About 35% of Americans regularly wear 2 or more pairs of prescription eyeglasses, as reported by The Vision Council. However, this number is expected to exponentially increase by 2050 — 50% of people worldwide are projected to become short-sighted due to ongoing screen usage (via The Independent).

Routine cleaning of eyeglasses is important. However, research from Microban reveals that out of 1,052 people asked, participants clean their glasses less than once a week, on average (via Phillips Eye Specialists). Further testing conducted by Microban found large amounts of bacteria present on 95% of sunglasses and eyeglasses examined. Dirty glasses compromise our vision, and long stretches of time between cleanings make us susceptible to bacteria buildup and infection.
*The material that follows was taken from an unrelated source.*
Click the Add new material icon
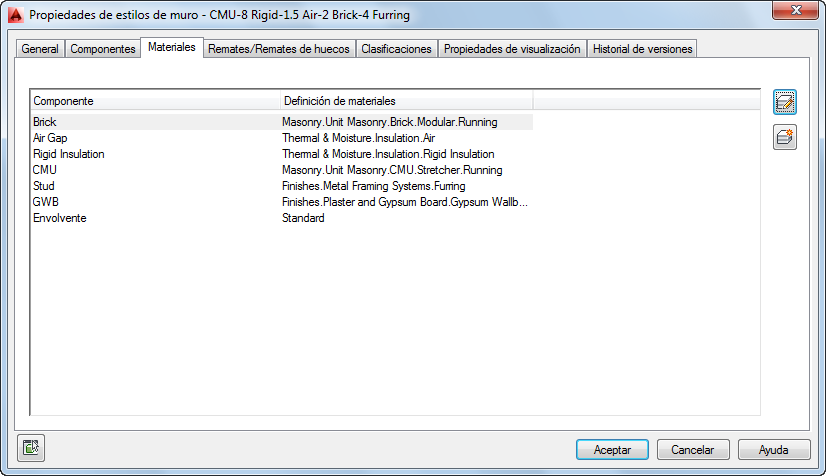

Optometrist Dr. Jonathan Wolfe explained to Healthline that eyeglass lenses should be briefly cleaned once a day and frames should be tended to weekly. Here's the best way to go about cleaning and sanitizing your glasses, and what kinds of infections can develop if you don't.
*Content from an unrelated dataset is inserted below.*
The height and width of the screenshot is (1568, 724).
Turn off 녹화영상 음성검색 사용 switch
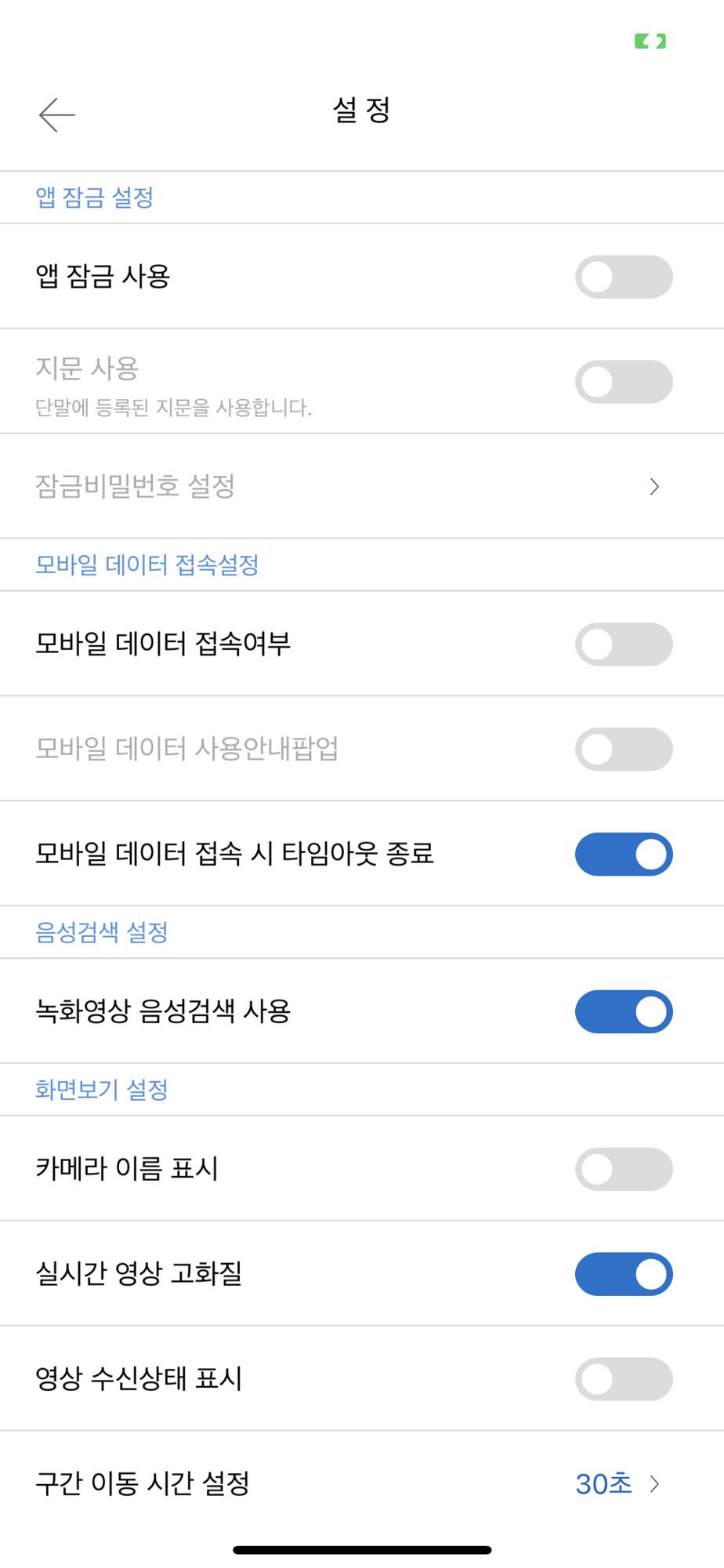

Dirty eyeglasses can cause various types of bacterial eye infections

Bacteria living on the surface of our eyeglasses can cause infections that affect the eyelids, the outermost layer of the eye, as well as the deeper layers within the eye. According to Phillips Eye Specialists, one such eye infection is bacterial keratitis, which develops in the cornea. It can cause pain, light sensitivity, tearing, discharge, and impact your quality of vision. This type of infection can develop suddenly and requires prompt treatment.

Another common eye infection that can develop is blepharitis, or inflammation of the eyelid. It can lead to crusting, flaking, redness, and a burning sensation, amongst other symptoms (via Phillips Eye Specialists). Dirty eyeglasses can also leave us vulnerable to conjunctivitis, or pink eye, which affects the inside of the eyelid and the outer layer of the eye. Not only that, but even more dangerous types of bacteria could potentially be lurking on your eyeglasses, too.

How to properly clean your glasses

According to a 2018 study published in PLoS One, high concentrations of bacteria were found predominantly on the nosepads and earclips of eyeglasses, with Staphylococcus bacteria among the most common types found.

To keep your glasses clean and sparkling, Healthline says you need no more than 20 seconds. Begin by washing your hands. Then, use distilled water to rinse your glasses in order to wash away any contaminants on the surface of the lenses. Dry your glasses with a microfiber cloth, and hit both sides of your glasses with either a cleaning solution or a dab of dish soap. Give your glasses a rinse, and shake off any dripping water as they dry. For your weekly frame cleaning, the process is similar. Run your frames under warm water as you lather them with a mild soap. Rinse them thoroughly, and finish off by wiping down the nosepads and ear pieces with rubbing alcohol.